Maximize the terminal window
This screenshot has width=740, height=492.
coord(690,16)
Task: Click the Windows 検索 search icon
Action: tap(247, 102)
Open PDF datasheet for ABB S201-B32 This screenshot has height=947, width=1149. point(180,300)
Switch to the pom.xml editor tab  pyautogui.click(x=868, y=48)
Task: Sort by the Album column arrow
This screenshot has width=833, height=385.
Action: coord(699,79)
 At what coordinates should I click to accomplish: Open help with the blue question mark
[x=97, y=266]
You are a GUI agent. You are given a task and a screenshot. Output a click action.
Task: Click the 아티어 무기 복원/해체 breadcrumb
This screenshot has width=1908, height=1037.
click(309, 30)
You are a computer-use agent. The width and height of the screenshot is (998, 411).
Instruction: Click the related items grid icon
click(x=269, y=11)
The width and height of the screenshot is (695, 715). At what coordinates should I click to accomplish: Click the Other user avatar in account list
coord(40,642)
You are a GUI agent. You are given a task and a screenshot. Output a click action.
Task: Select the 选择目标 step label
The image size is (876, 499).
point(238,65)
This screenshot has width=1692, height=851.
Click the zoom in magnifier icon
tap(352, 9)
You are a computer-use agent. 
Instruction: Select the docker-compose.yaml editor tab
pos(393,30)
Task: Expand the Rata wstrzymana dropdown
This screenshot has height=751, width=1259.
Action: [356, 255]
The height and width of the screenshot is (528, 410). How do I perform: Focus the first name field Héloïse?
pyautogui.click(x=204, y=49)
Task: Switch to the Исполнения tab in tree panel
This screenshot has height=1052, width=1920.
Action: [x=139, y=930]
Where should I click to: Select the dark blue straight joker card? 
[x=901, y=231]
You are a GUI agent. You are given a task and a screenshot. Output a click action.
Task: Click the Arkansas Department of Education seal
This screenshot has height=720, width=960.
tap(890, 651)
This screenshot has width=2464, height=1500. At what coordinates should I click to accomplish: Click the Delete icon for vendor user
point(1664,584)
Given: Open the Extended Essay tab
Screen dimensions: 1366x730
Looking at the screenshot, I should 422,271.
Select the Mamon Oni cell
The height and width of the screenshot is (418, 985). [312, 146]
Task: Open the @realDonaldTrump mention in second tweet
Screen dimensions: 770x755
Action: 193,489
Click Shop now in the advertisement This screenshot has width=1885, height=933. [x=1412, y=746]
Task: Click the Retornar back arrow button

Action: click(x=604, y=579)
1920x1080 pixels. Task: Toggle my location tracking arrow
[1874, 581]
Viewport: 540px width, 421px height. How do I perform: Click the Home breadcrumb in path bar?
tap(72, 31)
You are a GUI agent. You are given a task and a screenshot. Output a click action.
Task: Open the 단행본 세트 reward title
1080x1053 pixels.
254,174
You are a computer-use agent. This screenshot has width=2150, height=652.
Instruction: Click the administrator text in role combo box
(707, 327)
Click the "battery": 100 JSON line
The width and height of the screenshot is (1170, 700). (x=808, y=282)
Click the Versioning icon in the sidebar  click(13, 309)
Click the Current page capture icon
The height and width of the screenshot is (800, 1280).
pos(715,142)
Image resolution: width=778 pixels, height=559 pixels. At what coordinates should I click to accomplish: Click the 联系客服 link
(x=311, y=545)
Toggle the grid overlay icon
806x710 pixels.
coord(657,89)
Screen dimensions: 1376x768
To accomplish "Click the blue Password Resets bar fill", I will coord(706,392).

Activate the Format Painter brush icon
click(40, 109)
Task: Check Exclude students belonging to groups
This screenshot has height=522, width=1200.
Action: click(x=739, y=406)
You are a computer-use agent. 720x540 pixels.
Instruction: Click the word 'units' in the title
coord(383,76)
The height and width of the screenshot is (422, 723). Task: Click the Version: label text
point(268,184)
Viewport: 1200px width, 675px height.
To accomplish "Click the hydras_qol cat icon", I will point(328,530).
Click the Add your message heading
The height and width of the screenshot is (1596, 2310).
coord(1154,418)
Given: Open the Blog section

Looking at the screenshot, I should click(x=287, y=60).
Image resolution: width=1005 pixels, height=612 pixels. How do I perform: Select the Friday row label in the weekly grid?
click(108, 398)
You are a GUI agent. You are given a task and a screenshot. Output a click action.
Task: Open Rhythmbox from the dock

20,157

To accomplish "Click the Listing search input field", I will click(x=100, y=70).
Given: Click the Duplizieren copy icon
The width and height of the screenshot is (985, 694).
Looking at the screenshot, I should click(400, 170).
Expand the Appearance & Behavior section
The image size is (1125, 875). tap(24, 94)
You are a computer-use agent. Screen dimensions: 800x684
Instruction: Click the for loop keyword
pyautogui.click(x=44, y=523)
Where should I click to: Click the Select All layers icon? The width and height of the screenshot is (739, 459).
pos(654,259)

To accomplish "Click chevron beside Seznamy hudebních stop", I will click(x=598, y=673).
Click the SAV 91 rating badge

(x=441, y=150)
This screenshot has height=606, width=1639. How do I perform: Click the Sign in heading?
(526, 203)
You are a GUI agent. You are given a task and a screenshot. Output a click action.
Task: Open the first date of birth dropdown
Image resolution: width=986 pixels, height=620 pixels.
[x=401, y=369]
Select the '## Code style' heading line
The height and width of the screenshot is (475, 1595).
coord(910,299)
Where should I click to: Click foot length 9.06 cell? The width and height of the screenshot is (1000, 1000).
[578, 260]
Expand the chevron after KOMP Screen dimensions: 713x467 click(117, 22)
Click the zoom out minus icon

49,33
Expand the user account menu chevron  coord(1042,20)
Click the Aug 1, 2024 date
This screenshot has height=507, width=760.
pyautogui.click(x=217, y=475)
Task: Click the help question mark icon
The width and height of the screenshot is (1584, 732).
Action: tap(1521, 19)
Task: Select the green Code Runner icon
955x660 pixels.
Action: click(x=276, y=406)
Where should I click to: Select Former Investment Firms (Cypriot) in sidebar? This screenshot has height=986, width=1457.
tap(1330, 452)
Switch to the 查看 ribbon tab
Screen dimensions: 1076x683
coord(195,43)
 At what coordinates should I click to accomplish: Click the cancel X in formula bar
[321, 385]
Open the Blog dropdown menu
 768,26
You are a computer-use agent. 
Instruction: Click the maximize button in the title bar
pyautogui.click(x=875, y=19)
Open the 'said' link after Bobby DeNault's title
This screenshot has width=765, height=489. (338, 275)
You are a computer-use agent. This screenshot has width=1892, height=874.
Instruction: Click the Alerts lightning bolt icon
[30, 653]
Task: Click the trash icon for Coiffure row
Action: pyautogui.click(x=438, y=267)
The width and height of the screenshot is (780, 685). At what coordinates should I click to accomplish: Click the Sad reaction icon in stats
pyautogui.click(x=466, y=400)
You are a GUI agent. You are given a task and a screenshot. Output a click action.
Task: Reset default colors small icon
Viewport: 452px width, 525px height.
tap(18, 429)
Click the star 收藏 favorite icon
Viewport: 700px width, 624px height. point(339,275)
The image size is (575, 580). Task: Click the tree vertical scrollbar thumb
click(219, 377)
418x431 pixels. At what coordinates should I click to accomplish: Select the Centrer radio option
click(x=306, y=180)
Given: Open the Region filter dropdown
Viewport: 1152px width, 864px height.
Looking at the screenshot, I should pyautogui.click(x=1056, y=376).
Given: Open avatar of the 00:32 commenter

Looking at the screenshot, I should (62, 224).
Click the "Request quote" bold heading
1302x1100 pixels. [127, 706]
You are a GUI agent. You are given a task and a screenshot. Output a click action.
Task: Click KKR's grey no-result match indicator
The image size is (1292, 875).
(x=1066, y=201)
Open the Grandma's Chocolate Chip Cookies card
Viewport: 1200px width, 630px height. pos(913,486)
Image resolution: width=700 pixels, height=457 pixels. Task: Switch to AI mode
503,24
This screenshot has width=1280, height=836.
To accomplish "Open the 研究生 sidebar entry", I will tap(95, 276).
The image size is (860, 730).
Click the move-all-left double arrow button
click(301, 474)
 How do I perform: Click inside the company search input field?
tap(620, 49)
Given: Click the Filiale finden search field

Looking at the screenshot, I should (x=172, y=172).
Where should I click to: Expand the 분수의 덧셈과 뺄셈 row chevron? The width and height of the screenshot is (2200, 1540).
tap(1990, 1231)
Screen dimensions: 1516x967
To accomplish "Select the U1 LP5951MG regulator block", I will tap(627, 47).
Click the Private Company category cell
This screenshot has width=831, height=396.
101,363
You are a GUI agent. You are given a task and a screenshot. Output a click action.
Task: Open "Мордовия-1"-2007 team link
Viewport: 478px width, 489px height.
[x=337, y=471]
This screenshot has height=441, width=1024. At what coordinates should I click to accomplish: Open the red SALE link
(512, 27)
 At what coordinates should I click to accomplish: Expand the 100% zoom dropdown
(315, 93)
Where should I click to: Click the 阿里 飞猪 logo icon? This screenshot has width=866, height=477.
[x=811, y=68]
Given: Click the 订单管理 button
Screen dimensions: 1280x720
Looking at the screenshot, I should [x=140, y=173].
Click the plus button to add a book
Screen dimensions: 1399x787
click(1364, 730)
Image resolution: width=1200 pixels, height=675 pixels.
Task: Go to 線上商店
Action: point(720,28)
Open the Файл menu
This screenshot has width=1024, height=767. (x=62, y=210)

========

--- Your objective ---
Scan the entries above for the line containing "Image resolution: width=1005", and copy it and all lines after it exactly, down to and including the line containing "Click the Aug 1, 2024 date".

--- Exercise answer ---
Image resolution: width=1005 pixels, height=612 pixels. How do I perform: Select the Friday row label in the weekly grid?
click(108, 398)
You are a GUI agent. You are given a task and a screenshot. Output a click action.
Task: Open Rhythmbox from the dock

20,157

To accomplish "Click the Listing search input field", I will click(x=100, y=70).
Given: Click the Duplizieren copy icon
The width and height of the screenshot is (985, 694).
Looking at the screenshot, I should click(400, 170).
Expand the Appearance & Behavior section
The image size is (1125, 875). tap(24, 94)
You are a computer-use agent. Screen dimensions: 800x684
Instruction: Click the for loop keyword
pyautogui.click(x=44, y=523)
Where should I click to: Click the Select All layers icon? The width and height of the screenshot is (739, 459).
pos(654,259)

To accomplish "Click chevron beside Seznamy hudebních stop", I will click(x=598, y=673).
Click the SAV 91 rating badge

(x=441, y=150)
This screenshot has height=606, width=1639. How do I perform: Click the Sign in heading?
(526, 203)
You are a GUI agent. You are given a task and a screenshot. Output a click action.
Task: Open the first date of birth dropdown
Image resolution: width=986 pixels, height=620 pixels.
[x=401, y=369]
Select the '## Code style' heading line
The height and width of the screenshot is (475, 1595).
coord(910,299)
Where should I click to: Click foot length 9.06 cell? The width and height of the screenshot is (1000, 1000).
[578, 260]
Expand the chevron after KOMP Screen dimensions: 713x467 click(117, 22)
Click the zoom out minus icon

49,33
Expand the user account menu chevron  coord(1042,20)
Click the Aug 1, 2024 date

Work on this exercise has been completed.